» **EXERCISE REQUIREMENTS**: Pull out each line below that contains the word "screenshot".

===== THE DATA =====

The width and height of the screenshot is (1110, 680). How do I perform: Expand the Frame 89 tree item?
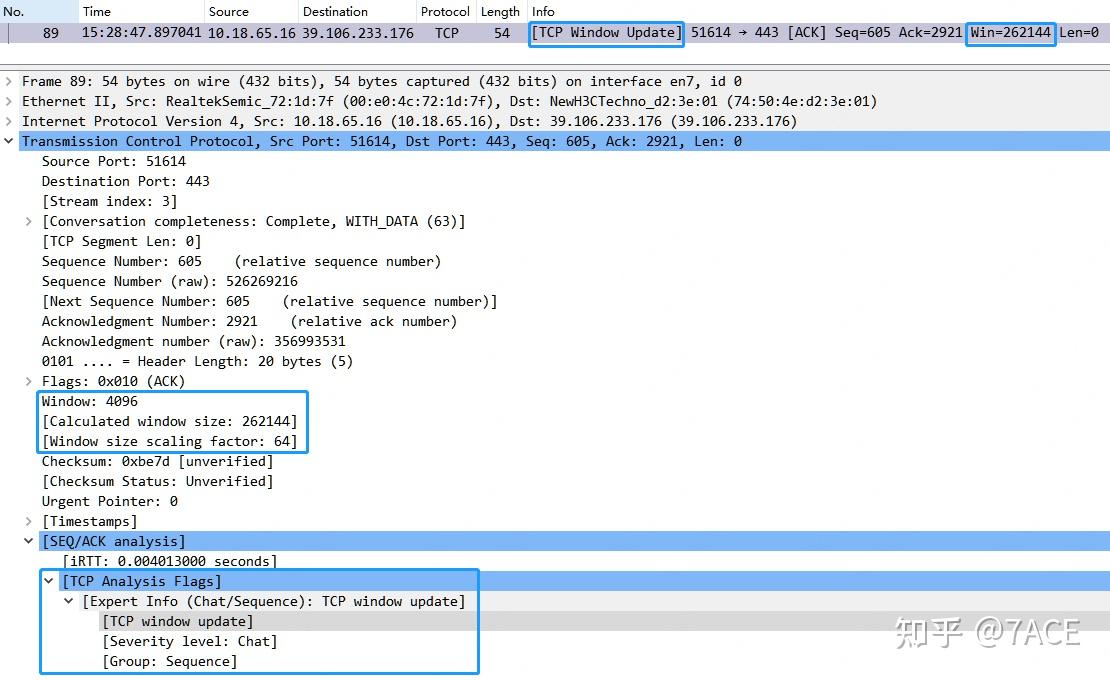(x=8, y=81)
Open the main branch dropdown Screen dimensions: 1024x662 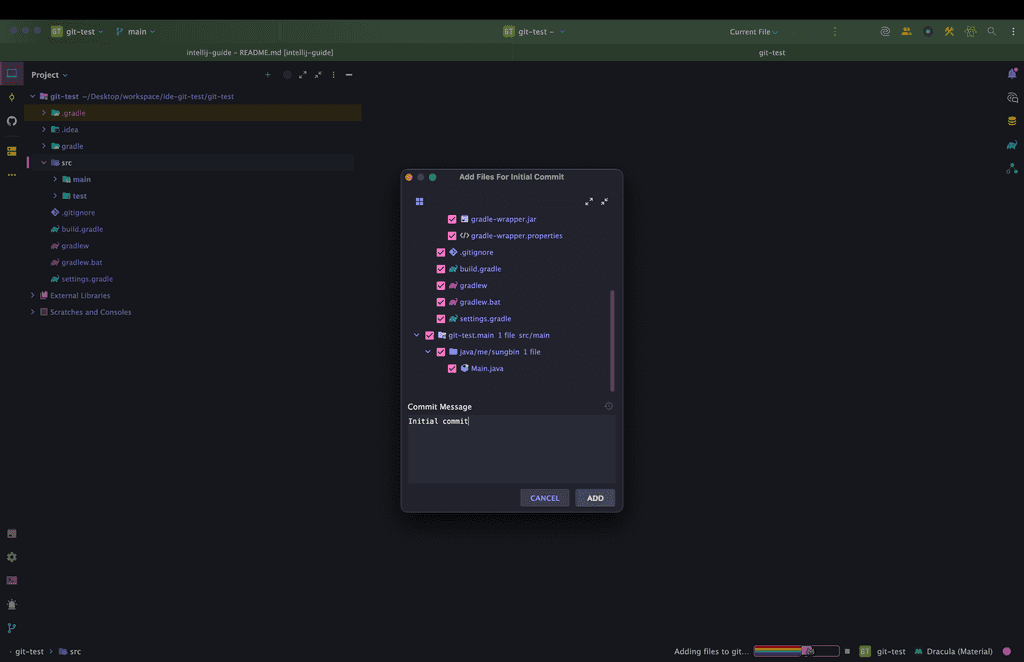pos(136,32)
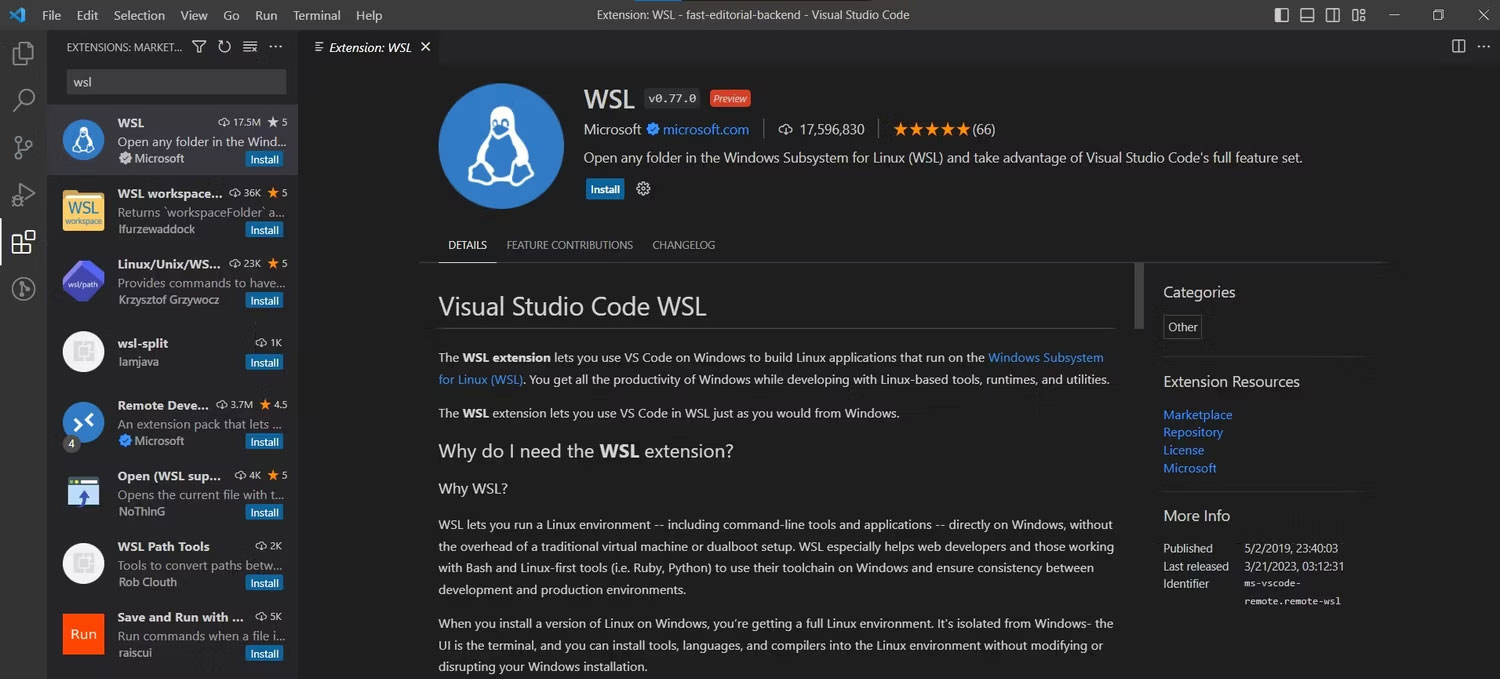Open the Terminal menu
The width and height of the screenshot is (1500, 679).
(x=316, y=15)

=====

» **SOLUTION TO THE EXERCISE**:
The width and height of the screenshot is (1110, 680). How do I perform: Expand the Frame 89 tree item?
The width and height of the screenshot is (1500, 679).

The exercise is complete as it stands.